There is no single definition for terrorism in international law or among scholars (Neumann, 2009). However, to simplify the discussion for this review, we conceptualise terrorism as “the use of indiscriminate violence against non-combatants by non-state actors with the purpose of generating fear in order to signal and advance particular sociopolitical objectives... [which also aims] to intimidate a larger audience beyond those directly targeted with violence” (Wilner and Dubouloz, 2010, p. 33). Most definitions such as this consider terrorism as violence committed by non-state actors (see the Global Terrorism Index, 2014). However, many scholars recognise the reality that governments also instigate terrorism when they carry out military attacks with the knowledge that civilians will be harmed (Kundnani, 2015; Naim and James, 2005). While we acknowledge this perspective, our review focuses primarily on violence carried out by non-state actors attempting to undermine governments.

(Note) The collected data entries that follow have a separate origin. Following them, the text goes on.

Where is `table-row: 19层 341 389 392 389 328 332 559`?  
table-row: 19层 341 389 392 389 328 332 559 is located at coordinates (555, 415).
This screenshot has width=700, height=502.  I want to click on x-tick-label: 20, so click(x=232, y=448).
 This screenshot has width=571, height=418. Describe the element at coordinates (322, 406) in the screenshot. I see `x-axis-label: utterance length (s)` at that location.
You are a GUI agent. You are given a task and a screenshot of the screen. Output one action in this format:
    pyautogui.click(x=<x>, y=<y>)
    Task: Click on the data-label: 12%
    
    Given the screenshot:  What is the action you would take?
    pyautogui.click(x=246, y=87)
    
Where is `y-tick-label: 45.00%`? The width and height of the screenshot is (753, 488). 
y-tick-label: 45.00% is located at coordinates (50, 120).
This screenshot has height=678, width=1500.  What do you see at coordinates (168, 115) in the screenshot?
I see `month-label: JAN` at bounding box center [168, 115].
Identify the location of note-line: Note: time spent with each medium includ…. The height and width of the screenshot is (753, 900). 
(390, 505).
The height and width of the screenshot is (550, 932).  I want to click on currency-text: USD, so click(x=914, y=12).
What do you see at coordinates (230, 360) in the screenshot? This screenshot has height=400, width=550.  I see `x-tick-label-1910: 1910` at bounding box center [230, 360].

It is important to note that terrorists may also work for what they imagine to be a common good or a moral cause. Terrorism is set apart from other kinds of violence by the terrorist’s belief in their moral superiority (Davies, 2009). Therefore, “since they often target civilians, terrorists lack moral strictures against the use of violence” (Lake, 2002, p. 17). Spaces of terror are not limited to a momentary act of political violence like a car or suicide bombing where there is the destruction of property or loss of life (Ayinde, 2009). The act of a single terrorist can have a wide impact with long-term effects.